Si toute sa carrière de théâtre s’est alors faite dans les établissements publics, elle fait, pour sa première incursion dans le privé en 1996, une expérience traumatisante aux côtés de Niels Arestrup dans Qui a peur de Virginia Woolf. Elle décrit dans son livre la violence verbale et physique, le licenciement abusif après 54 représentations à succès, son remplacement au pied levé mais aussi l’Académie des Molière qui l’honore pour ce rôle mais ne lui réserve pas de place assise au repas qui suit. Elle gagnera aux Prud’hommes. Interrogé sur cet épisode, le comédien plaidait encore début octobre dans un article surprotecteur de Libé « l’impétuosité mal domptée ». Elle dit garder les traces de ce cauchemar : « je me méfie, je donne moins, je suis devenue plus solitaire » et se réjouit que la génération actuelle n’ait plus peur de dénoncer les faits de violence et soit surtout mieux entendue. Si elle n’a pas été victime d’agressions sexuelles, elle se souvient des « propositions malhonnêtes et des regards salaces » dans les années 70 au cinéma, de son refus d’un rôle « présenté comme le énième Emmanuelle » mais mesurait, bien avant #metoo, sa joie d’avoir des garçons « car ce serait moins dur pour eux ». Si ce mouvement de libération de la parole des femmes la satisfait grandement, elle met en garde sur le fait que l’égalité entre hommes et femmes ne s’opérera qu'en se comprenant, pas en s’opposant.

À 73 ans, elle se souvient donc de cette vie « théâtrale » au sens d’une aventure assez extravagante et très libre durant laquelle elle n’a a pas renié ses origines, inspiration de son premier long-métrage comme réalisatrice — La Mère Christain en 1998. Suivra La Vie devant soi en 2010. Mariée trois fois, son deuxième mari, John Berry, de trente ans son aîné, cinéaste, assistant d’Orson Welles, avec qui elle a eu son deuxième fils, lui a permis de vivre « un nomadisme infini en harmonie avec [leur] passion illimitée » ; il fera d’elle la belle-mère de Jean Seberg puis d’Anna Karina, épouses successives de son garçon, Dennis Berry.

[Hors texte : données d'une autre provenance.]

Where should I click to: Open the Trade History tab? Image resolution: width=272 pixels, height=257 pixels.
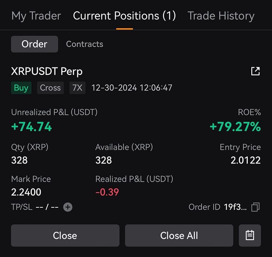click(x=221, y=16)

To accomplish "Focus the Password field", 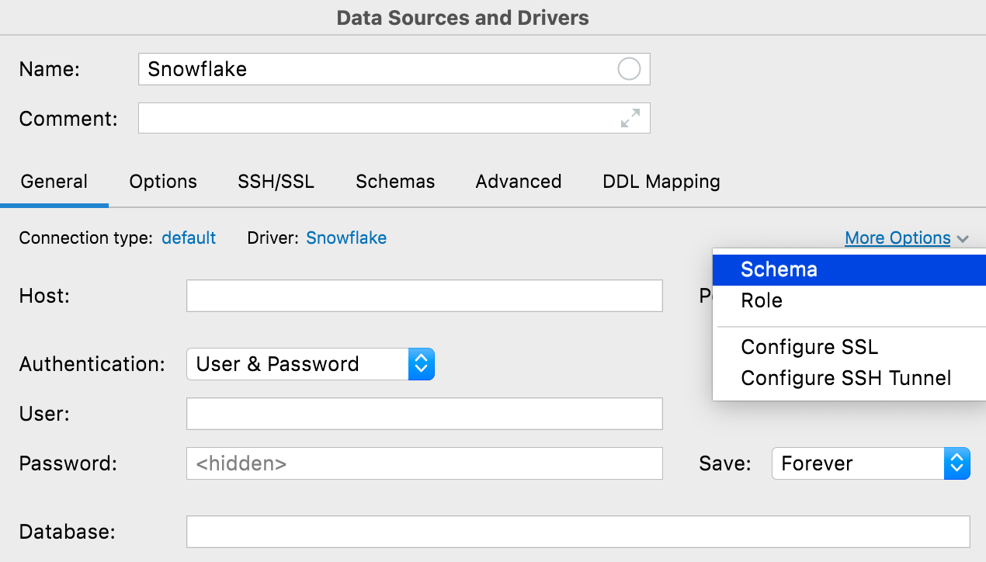I will pyautogui.click(x=424, y=463).
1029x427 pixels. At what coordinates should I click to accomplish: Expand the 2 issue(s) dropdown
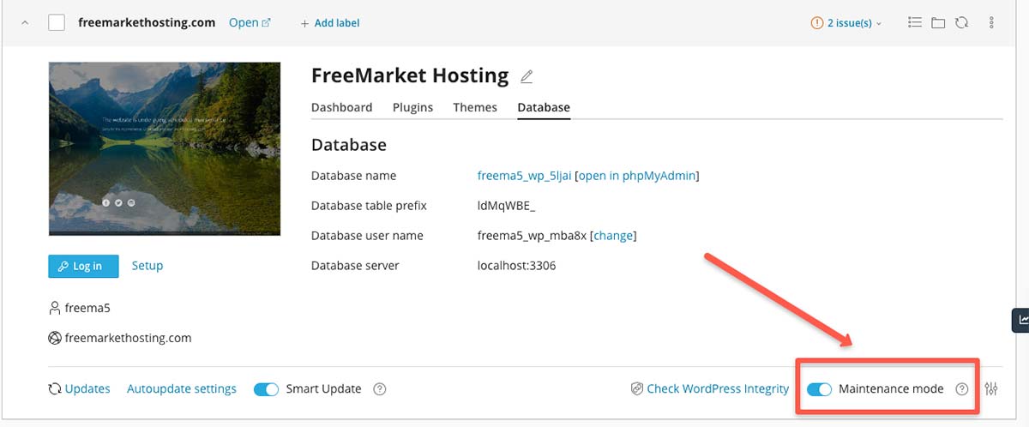(x=846, y=23)
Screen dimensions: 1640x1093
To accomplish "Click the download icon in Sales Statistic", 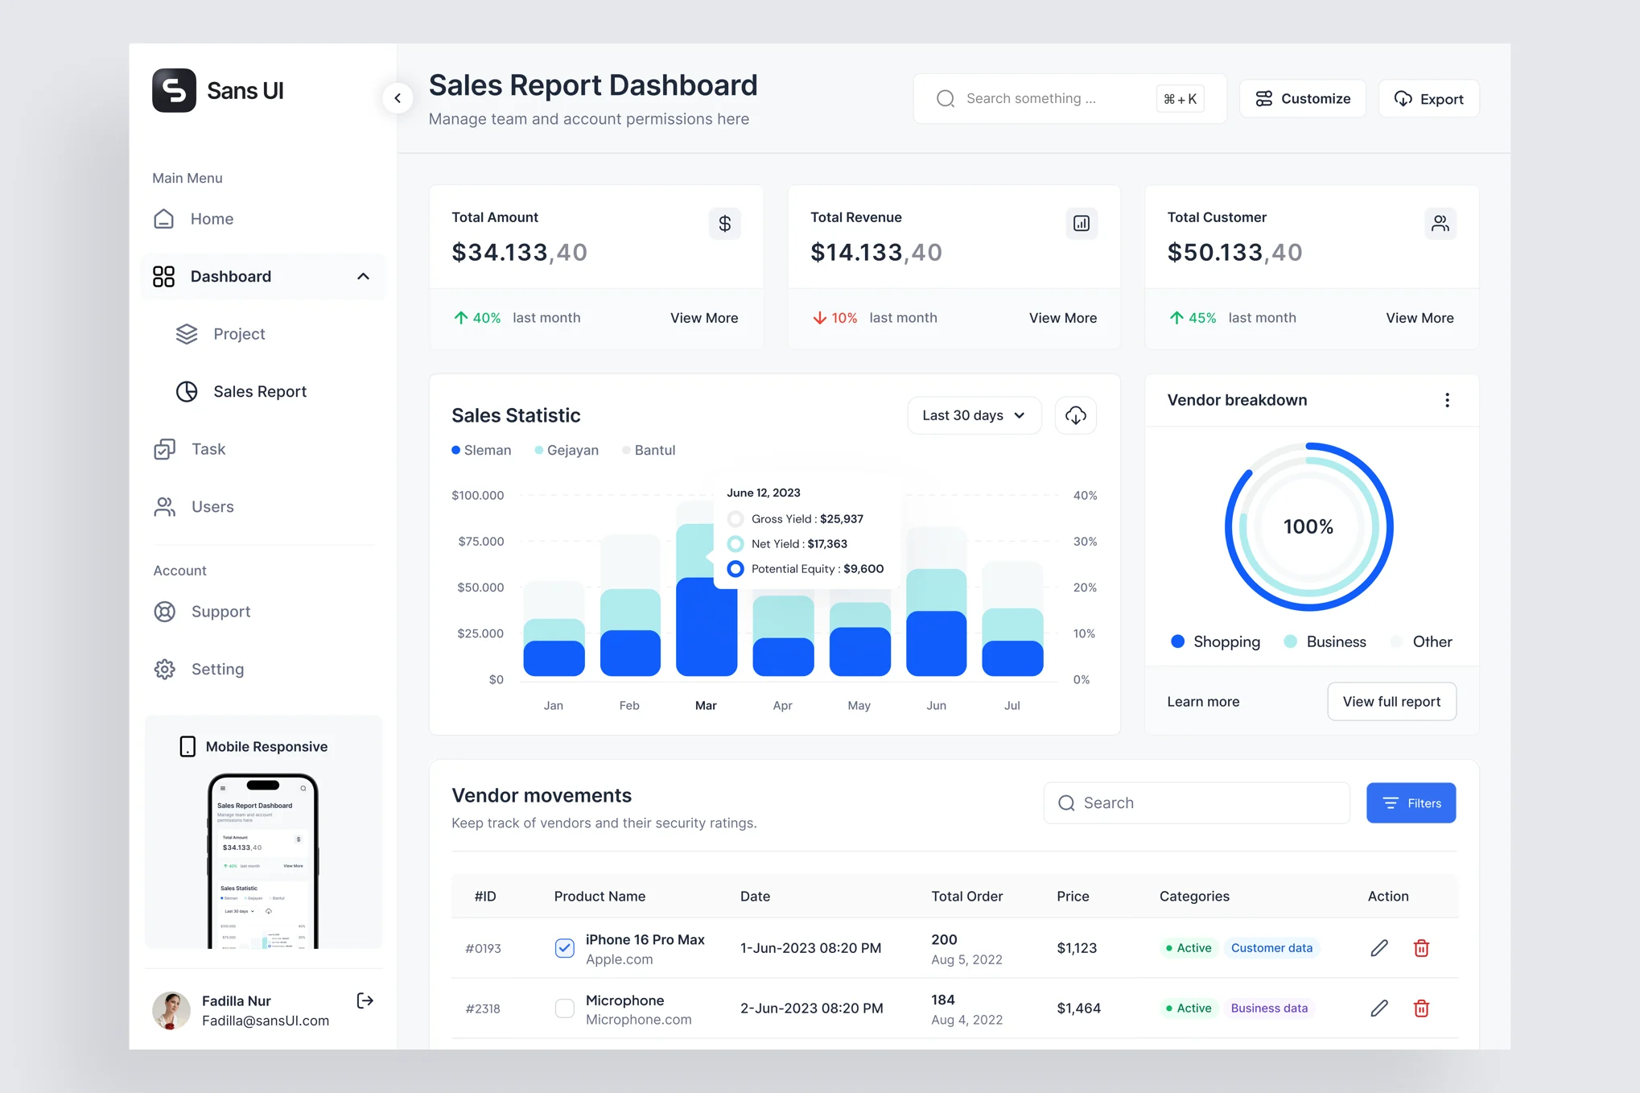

Les mots qu’elle consacre à ces icônes sont troublants de sincérité. Dans une langue simple, empruntant parfois au patois, Myriam Boyer fait le récit de ses vies sans se la "raconter". Et nous dit au téléphone son plaisir de jouer encore, au cinéma, au théâtre (la tournée interrompue Louise au parapluie écrit et mis en scène par Emmanuel Robert-Espalier reprendra dans un an). Et fait une prophétie dans un éclat de rire : « je veux mourir sur scène » !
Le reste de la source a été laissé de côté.